Changes to Industrial Relations Laws
At his National Press Club Address on the 31st of August, the Hon. Tony Burke MP, the Minister for Employment and Workplace Relations outlined a range of reforms to the Fair Work Legislation.
The reforms represent the second phase of Labor’s industrial relations changes and are part of a larger effort to regulate labour hire, the gig economy and the criminalisation of underpayments fulfilling election commitments by the government.
The Minister will introduce the Closing Loopholes Bill 2023 (Cth) to Parliament on Monday the 4th of September 2023. The Bill is also expected to entail comprehensive alterations to the definition of casual employment, labour hire, employee-like arrangements and safeguarding domestic violence arrangements.

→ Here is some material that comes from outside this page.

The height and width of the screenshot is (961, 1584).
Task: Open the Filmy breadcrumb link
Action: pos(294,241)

The bill has undergone four months of public and private consultations, which both the Minister and his Department have been actively involved in. In response to calls for a comprehensive evaluation of potential economic consequences the government’s industrial relations legislation will be “accompanied by a detailed regulation impact statement”.

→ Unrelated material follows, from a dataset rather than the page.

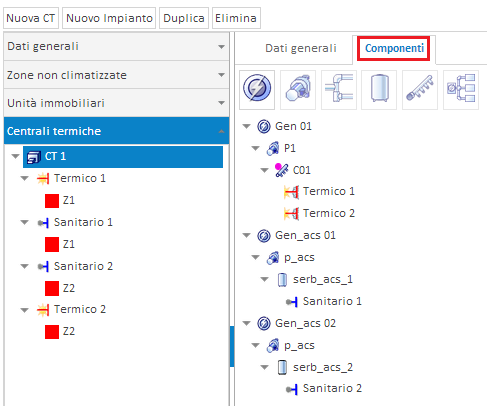Viewport: 487px width, 407px height.
Task: Select the piping toolbar icon
Action: (x=339, y=89)
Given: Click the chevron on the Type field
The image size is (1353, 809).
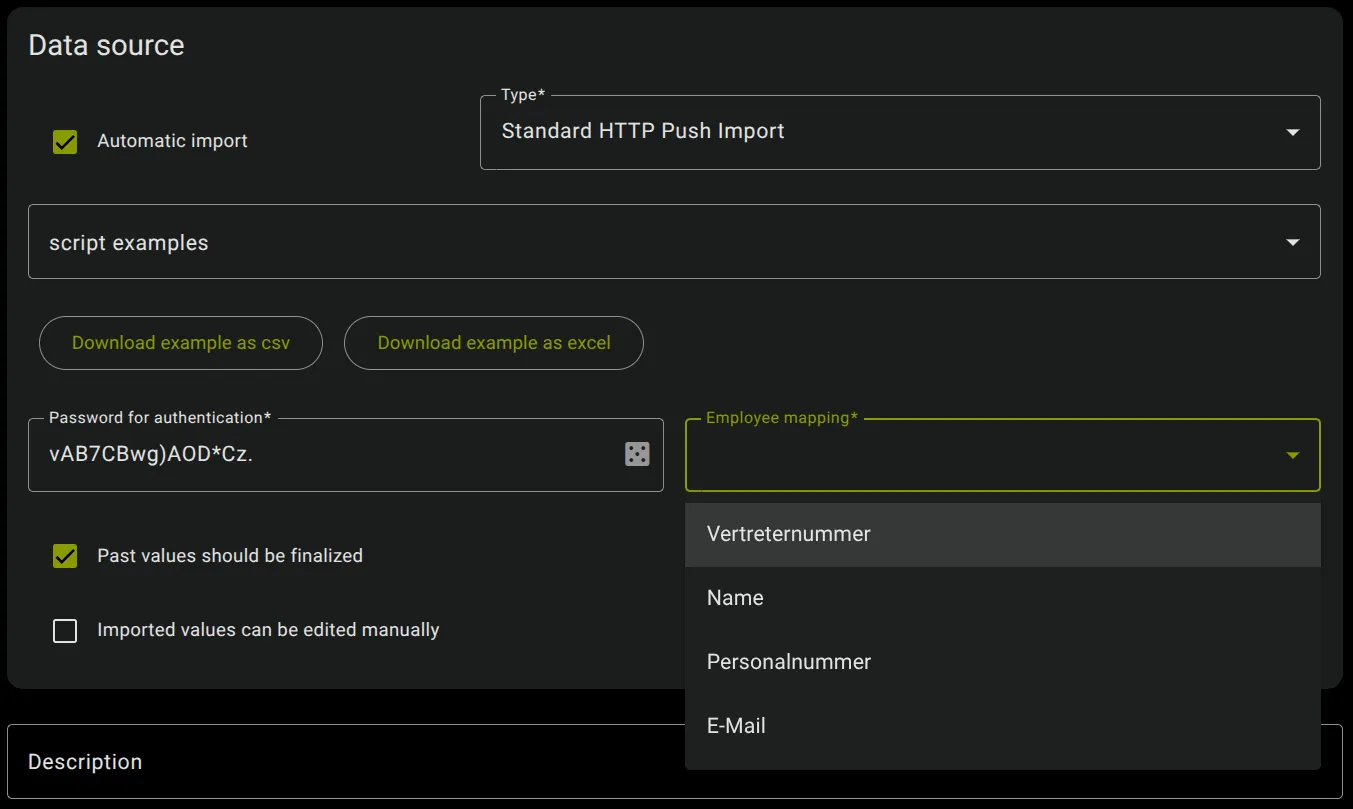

The government intends for the effective date for these laws to be scheduled for July 1, 2024.
Just over a fifth of all Australian workers (approximately 2.5 million people) are casual employees.

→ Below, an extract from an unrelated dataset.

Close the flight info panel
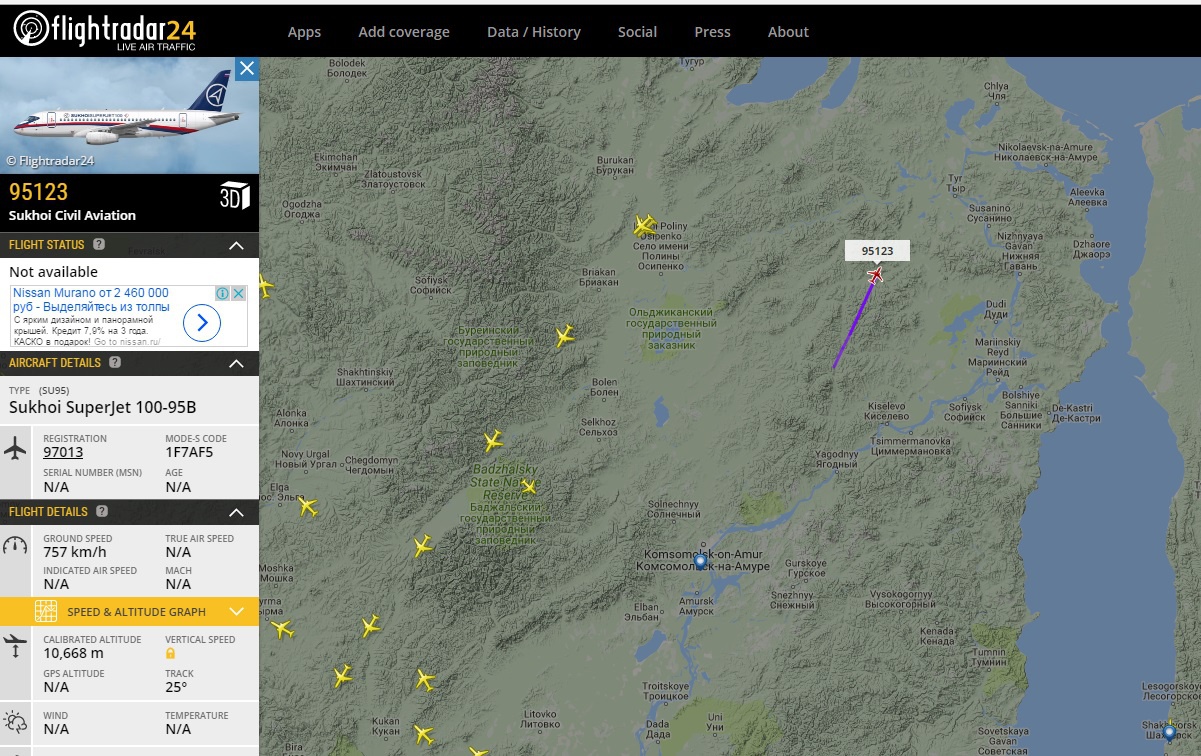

While Australia does not have a legislated definition of casual employment, in two recent court cases judges have ruled that two employees who had consistent work arrangements could not be considered casual and were entitled to paid leave.
As part of the bill, the government will seek to legislate the definition of casual employment, focusing on the nature of work; casuals who meet the definition could then apply to be permanent.
The industrial relations changes will include legislation to explicitly safeguard workers who have experienced domestic violence from discriminatory actions or adverse consequences.
The proposed amendments aim to prohibit employers from taking adverse actions against employees based on their status as victims of family and domestic violence. This classification will be designated as a “protected attribute” within the Act. Additionally, the modifications will prevent the inclusion of discriminatory terms in enterprise agreements and modern awards. The responsibility of eliminating such discrimination will be assigned to the Fair Work Commission (FWC).
The concept of these protections was initially outlined in an April government consultation paper on laws concerning adverse action and discrimination. This paper also inquired about the necessity of enhanced safeguards for union delegates and industrial activity.
These revisions are built upon previous legislation that provides ten days of paid family and domestic violence leave to all national system employees, including casual workers.
The proposed legislative measure will aim to establish minimum standards for independent contractors who operate within the gig economy and exhibit “employee-like” characteristics.
Employee-like workers will be defined as those who have low bargaining power, and low authority over their work or receive pay at or below the rates of comparable employees – such as those who perform work through a digital labour platform in food delivery, ride share and the care economy.
The FWC will be empowered to set minimum standards for employee-like workers in the gig economy. They will have the discretion to consider a range of terms that may be included in an order, such as payment terms, working time, record-keeping and insurance.
The Commission will not set minimum standards on terms such as overtime rates, rostering arrangements and terms that would change how a worker is engaged.
Additionally, gig workers will be safeguarded against unjust deactivation, and they will possess the right to seek resolution for disputes through the FWC.
The government has clarified that workers will retain their status as independent contractors and that these changes will not impact independent contractors who possess a significant degree of control and autonomy over their work, particularly those in skilled trades.
The Employment White Paper will be released in September and will build on the themes and outcomes of the Jobs and Skills Summit. The White Paper will have an overarching focus on the objectives of full employment and productivity growth for the benefit of all Australians, along with women’s economic participation and equality.